Há meses que sabia que ia mudar de escola e de ciclo. Nem pestanejou, estoico, o meu menino. Na véspera tremeu mas lá adormeceu com tudo preparado para o dia seguinte. A viagem correu bem, serena e sonolenta, sem história. Apesar de ser educado como filho único/neto, não revelou ponta de nervosismo. Nem eu. Mas chegados instalou-se o caos. Arrancou aos bocadinhos: "Eu não vou ficar aqui. Quero voltar para a minha escola. Não quero fazer amigos novos. Aqui é que eu não fico". Como? Agarrou-se tipo coala às minhas pernas e foi repetindo a lengalenga baixinho. Tentei soltá-lo, explicar-lhe que não havia hipóteses, que tinha mesmo de ir. E é então que o meu rico menino explode em choro de boca aberta com lágrimas a escorrerem-lhe pela cara abaixo. Sem controlo. Entretanto, tocou, pais e crianças passavam por nós num misto de pena e perplexidade, como quem abranda para ver um desastre. A criança não me largava, nem me ouvia. E eu sem saber que fazer. Ao sexto, sem saber o que fazer. Entrei pela escola com ele de rojo em busca de auxílio, de alguém que lhe secasse as lágrimas e o levasse perante a minha impotência, incompetência. "Os pais não podem entrar aqui", alertou num tom cândido uma auxiliar sem dó nem piedade. Pegou nele, com a ajuda de mais um professor enviado dos céus, e levaram-me o menino pelo corredor rumo ao desconhecido. Aproveitei e fugi sem olhar para trás. O meu coração ficou lá, a esvair-se naquele choro, naquele desespero próprio de quem entra numa prisão para cumprir pena até ao final vida. E agora?

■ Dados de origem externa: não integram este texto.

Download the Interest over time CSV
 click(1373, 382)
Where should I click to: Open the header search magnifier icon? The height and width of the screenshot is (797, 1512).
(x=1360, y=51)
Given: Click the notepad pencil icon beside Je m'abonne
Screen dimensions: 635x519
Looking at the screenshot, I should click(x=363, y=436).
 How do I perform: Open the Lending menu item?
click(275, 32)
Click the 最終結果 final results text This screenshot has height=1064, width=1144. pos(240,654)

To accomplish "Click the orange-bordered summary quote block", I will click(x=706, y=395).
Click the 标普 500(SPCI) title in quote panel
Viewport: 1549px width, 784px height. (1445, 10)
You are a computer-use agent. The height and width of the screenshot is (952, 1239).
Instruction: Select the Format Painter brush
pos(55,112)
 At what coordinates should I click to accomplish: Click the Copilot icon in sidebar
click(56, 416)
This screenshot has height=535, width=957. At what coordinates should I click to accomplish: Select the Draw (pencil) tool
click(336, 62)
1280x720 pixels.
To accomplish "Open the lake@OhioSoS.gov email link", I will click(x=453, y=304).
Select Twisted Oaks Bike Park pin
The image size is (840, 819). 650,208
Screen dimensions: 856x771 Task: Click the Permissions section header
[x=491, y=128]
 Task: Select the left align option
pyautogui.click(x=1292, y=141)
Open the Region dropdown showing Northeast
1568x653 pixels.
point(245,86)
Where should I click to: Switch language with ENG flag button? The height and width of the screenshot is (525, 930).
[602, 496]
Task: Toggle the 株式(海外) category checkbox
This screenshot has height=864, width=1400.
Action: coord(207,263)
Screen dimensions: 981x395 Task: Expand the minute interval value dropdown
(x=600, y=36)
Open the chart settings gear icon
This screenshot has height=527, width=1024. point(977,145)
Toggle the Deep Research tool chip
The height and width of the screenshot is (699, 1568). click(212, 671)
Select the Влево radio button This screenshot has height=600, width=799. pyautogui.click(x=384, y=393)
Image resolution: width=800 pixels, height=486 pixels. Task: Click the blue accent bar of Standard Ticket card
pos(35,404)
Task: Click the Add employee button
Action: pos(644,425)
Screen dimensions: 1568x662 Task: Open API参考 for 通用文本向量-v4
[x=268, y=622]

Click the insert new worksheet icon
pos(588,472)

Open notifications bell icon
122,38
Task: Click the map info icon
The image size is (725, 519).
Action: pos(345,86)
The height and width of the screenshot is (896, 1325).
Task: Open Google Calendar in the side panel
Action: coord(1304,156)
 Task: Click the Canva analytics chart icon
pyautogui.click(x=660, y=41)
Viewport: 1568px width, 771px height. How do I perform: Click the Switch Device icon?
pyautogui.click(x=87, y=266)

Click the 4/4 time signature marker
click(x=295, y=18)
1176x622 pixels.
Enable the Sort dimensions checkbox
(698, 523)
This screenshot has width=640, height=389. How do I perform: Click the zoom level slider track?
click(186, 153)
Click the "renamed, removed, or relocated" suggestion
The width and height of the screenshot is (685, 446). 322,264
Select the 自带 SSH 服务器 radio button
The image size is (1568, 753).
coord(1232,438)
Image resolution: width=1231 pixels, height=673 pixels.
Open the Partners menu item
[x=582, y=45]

Nada. No segundo dia engoliu o choro, levantou a cabeça e lá foi, no terceiro dia riu-se nervoso quando disse adeus e no quarto nem olhou para trás. "Parece que estou nesta escola há um mês", diz ele ao quinto dia sem remorsos pelo estado em que deixou o meu coração. E conta, como se nada se tivesse passado: "Já tenho "uma miúda que gosta de mim". Como é que sabes? "Então, a melhor amiga dela disse-me e ficaram as duas a olhar para mim." E depois? "Fui-me embora, claro!".
E jogou futebol com os mais velhos e ri-se a contar as piadas com uma menina da mesma turma que tem "mesmo graça", também já sabe que amanhã o campo é só para eles e dormiu com a chave do cacifo da escola debaixo da almofada e, por fim à noite, enquanto lhe entalei a cama declarou que não tem desejos para pedir porque "a minha vida é perfeita".
Em três dias passou do inferno aos céus sem sair do mesmo sítio.
Com os outros não foi assim. Os outros mudaram de escola, de desporto, de casa e de vida algumas vezes e em todas elas o meu coração manteve-se imperturbável. Consolado pelo facto de eles terem irmãos a passarem pelo mesmo martírio, tipo companheiros de tropa, que se consolavam uns aos outros, apoiavam e diziam mal da vida, dos pais e da escola com afinidade e compreensão. Eram eles, em bloco, contra os pais ou quem os levava à escola. E nós íamos vencendo orgulhosos cada batalha como se de uma guerra se tratasse. E íamos à nossa vida sabendo que ali não éramos precisos, que passava. E passou sempre.
Com um filho único, assim como este que cresce fora do grupo dos irmãos mais velhos, fazemos nós a vez dos irmãos. Mas como pais que somos, não conseguimos: se somos pais, não conseguimos o estatuto de companheiros de luta; se assumimos a camaradagem da batalha, não conseguimos agir como pais. E ficamos parvos e paralisados.
E o meu menino, único, brinca com isso. Com o meu pobre e frágil coração. É que se eu pudesse não o tinha largado na escola. E ele sabia. O estupor.